On Monday morning, the people of Kolkata were greeted by a picture showing a makeshift, ugly-looking contraption lifting a statue of Dr B. C. Roy, the erstwhile Chief Minister of West Bengal, literally by the scruff of his neck, as part of a relocation programme following the decision to build an underground car-park in front of Writers' Buildings. It is a pity that statues cannot speak, for if they could they would probably have registered a Singur-like protest against being evicted from their home. Perhaps, they would even have sought compensation, which would not have been surprising in times like these when protests are being staged all over the country by people who do not like the idea of being shifted, even for the cause of `development'.

Mute Observers

But, of course, statues do not speak and are, from their perches, just mute observers of the inexorable passage of time, watching but not recording the gradual process of how progress affects human society. So they are helpless when humans play around with them, move them about and, in some cases (as in Russia after the demise of the Soviet Union) put an end to their existence by breaking them up. As they say, before one's Creator one is nothing and everything; statues are no exceptions.

For people old enough to remember and recall, the photograph of the shifting of the B. C. Roy statue must have brought back memories of other such displacements over the past decades in Kolkata (then Calcutta — more the Second City of the British Empire than Mother Teresa's backyard of the poor and impoverished which it became in later years). And there have been many of them which, if nothing else, tells us something about the exalted position the city held as far as statuary and monuments are concerned among the old metropolises of the country.

On the Move

One remembers the time when one could not pass the Chowringhee Road- Park Street crossing without being drawn to the striking equestrian monument to General Sir James Outram standing unprotected (since 1874) in the middle of the grassy plot to the west of which flowed Outram Road towards Red Road.
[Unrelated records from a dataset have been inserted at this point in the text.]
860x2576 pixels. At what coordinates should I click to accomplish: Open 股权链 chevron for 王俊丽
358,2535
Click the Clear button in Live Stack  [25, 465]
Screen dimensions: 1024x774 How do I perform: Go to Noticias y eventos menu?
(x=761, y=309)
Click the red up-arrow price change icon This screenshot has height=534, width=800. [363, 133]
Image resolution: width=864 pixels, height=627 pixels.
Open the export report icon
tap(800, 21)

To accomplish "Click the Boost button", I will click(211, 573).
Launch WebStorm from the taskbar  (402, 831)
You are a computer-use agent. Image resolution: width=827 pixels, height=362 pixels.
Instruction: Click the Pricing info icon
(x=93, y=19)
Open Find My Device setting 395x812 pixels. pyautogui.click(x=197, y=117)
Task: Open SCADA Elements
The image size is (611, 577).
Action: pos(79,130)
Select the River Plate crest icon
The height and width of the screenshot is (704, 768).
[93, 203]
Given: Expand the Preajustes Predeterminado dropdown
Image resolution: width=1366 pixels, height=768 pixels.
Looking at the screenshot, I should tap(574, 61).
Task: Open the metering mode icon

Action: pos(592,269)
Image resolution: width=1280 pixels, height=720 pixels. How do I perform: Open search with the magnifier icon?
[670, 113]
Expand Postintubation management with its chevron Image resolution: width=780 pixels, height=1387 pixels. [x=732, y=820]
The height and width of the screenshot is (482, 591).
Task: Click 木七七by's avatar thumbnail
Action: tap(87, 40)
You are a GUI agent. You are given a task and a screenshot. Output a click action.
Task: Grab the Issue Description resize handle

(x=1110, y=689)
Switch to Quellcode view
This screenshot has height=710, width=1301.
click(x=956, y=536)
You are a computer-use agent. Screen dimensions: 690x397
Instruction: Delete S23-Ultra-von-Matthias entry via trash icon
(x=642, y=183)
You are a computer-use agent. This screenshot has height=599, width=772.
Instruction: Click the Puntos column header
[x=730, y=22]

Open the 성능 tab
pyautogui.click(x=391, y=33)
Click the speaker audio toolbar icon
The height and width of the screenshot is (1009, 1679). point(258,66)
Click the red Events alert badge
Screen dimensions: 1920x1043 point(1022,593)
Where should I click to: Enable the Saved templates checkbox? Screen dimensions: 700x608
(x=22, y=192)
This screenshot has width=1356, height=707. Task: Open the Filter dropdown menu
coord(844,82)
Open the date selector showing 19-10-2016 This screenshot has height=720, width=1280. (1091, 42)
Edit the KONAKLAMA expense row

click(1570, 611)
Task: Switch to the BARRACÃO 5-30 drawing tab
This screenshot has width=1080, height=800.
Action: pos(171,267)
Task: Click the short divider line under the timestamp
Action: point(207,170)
In the late 1950s, this statue made way for an equally touching representation of Mahatma Gandhi around which a tall circular iron fencing was put up — the symbolic significance of which became clearer to the majority of Indians with the passage of time.

In the 1980s, it was the Mahatma's turn to move (to the corner of Mayo Road and Red Road, where he still stands) when construction of the city's metro railway began. Today, but not quite on the same spot, there stands a comparatively diminutive representation of Jawaharlal Nehru which, unfairly, gives the impression of being an afterthought when placed against its predecessors.

At the close of the 19th Century and till the 1960s, Red Road (now renamed) was a veritable gallery of imperial statuary, both hated and loved by the populace depending on the perspective one chose with which to view History.

Some of these works in stone and metal, among others, are safely ensconced today in the grounds of Latbagan (Government House) in Barrackpore, lovingly looked after by the present Governor of West Bengal, Mr Gopalkrishna Gandhi, who has even produced a short monograph on them.